Braces-Friendly Diets: Guide To Food When You Have Braces

Having braces can pose a lot of limits, especially with food intake. You can’t just eat anything you want because chewing and biting is painful, and some of what you eat can mess up the way the teeth are supposed to set. Worse, food can break the wires and cut the bands of your braces, which means you may have you to go through the needless process of redoing the whole thing.

So early on, your orthodontist will have told you that certain foods must be avoided so that treatment can progress well. Some changes in eating habits and preferences must be done, especially in the first few months of brace wearing.

Foods to Avoid

The list under this can go on and on.

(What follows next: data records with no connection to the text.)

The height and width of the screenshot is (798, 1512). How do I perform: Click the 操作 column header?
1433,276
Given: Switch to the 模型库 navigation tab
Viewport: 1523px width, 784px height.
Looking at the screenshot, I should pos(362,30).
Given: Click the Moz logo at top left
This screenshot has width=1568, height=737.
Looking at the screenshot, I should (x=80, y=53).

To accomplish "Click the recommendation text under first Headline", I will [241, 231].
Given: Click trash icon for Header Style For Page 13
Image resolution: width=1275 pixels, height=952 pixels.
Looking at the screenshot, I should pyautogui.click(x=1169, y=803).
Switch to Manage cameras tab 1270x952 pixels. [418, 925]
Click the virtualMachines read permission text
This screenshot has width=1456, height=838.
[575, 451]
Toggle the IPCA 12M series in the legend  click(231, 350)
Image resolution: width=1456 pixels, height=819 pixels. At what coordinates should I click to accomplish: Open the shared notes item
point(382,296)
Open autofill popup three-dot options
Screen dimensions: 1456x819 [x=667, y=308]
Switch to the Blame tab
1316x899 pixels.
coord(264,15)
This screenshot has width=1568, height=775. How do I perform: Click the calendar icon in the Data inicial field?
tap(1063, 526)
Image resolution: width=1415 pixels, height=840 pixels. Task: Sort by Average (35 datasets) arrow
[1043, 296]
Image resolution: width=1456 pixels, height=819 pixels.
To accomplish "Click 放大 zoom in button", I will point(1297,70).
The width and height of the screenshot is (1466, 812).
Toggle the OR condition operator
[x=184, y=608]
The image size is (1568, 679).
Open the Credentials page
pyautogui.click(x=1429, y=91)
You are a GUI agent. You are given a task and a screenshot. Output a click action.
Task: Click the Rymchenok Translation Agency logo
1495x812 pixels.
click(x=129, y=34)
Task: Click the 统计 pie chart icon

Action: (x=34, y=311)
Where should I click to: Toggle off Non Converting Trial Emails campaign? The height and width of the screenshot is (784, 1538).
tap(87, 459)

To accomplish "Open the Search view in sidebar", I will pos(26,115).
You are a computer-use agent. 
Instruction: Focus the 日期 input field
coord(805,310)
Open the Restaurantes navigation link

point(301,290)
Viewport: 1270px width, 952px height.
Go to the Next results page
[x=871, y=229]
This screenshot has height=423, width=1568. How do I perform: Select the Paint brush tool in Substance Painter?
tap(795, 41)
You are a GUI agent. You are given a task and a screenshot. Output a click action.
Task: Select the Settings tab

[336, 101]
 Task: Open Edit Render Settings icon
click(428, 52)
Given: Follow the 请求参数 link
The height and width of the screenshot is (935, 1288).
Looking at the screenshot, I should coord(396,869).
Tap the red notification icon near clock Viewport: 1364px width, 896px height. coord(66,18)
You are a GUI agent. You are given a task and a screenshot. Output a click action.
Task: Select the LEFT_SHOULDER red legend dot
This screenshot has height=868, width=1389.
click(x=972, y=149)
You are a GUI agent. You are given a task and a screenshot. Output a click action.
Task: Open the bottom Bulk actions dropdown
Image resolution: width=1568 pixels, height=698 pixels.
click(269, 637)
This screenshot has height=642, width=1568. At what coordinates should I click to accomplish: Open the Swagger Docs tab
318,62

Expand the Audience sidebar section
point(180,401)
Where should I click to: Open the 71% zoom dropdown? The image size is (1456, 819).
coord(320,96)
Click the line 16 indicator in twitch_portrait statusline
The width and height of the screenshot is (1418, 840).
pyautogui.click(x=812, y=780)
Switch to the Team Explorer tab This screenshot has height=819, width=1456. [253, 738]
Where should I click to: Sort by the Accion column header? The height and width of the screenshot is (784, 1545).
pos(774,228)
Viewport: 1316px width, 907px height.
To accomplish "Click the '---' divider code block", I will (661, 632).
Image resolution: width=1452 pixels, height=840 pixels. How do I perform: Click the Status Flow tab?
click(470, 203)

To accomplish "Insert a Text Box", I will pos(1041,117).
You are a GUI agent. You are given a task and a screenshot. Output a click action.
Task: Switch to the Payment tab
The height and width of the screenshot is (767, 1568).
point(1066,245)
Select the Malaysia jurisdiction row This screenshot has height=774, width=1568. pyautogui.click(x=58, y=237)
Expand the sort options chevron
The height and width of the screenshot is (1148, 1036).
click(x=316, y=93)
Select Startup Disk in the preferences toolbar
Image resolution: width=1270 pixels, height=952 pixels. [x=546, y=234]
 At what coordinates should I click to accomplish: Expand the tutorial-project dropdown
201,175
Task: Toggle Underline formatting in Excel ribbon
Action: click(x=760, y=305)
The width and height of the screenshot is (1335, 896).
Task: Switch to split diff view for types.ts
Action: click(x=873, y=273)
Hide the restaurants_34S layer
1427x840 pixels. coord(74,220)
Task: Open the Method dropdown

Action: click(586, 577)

The unspoken rule for people with braces is that anything hard or crunchy, and chewy or sticky cannot be eaten.

  • Hard or crunchy food can break the dental appliances. And with your teeth a bit sore and loose, since it’s moving and setting in its new places, you could risk permanent damage like having your teeth come off, when you bite or chew on something hard.
  • Sticky or chewy food can get trapped in the braces’ wires and brackets, which will make it harder to clean and remove. The constant chewing may also force the bonds to come loose, thus, your braces will have to be re-adjusted, which is what you must avoid.
  • Sugar-rich candies can cause cavities that will lead to tooth decay, especially since this can lodge into the wires like sticky food. Although proper brushing should be done regardless if you have braces on or not, people with braces have to clean extra hard. Eating candies will only add to the task of an already elaborate oral hygiene.
  • Highly acidic food can make the enamels of your teeth brittle, making it prone to chipping and breaking off.

Foods to Eat

At this point, you will need a lot of calcium and vitamin C to make your teeth and gums stronger, aiding in the treatment process.

  • Perhaps the one bright side to wearing braces is that you can go nuts with eating ice cream. It may be rich in sugar, but the ice cream soothes the gums. Sugar, in this case, can also be easily washed off with brushing and constantly drinking water. Plus, ice cream contains milk, which is rich in calcium.
  •  Cheese and yogurt are also calcium-rich foods. Unsweetened yogurt is better than sweetened yogurt, and can add this to salads and oatmeal, if you prefer.
  • Steamed vegetables are softer and easier to chew or bite on, while soup provides all of the other nutrients you need, if you can’t handle biting meat for the meantime.

Chew carefully with each bite and don’t be in a hurry to finish your food. Remember to clean well with each meal. Any time a brace is damaged because of what you have eaten, this instantly translates to more appointments and more inconveniences both on your side and the side of your dentist.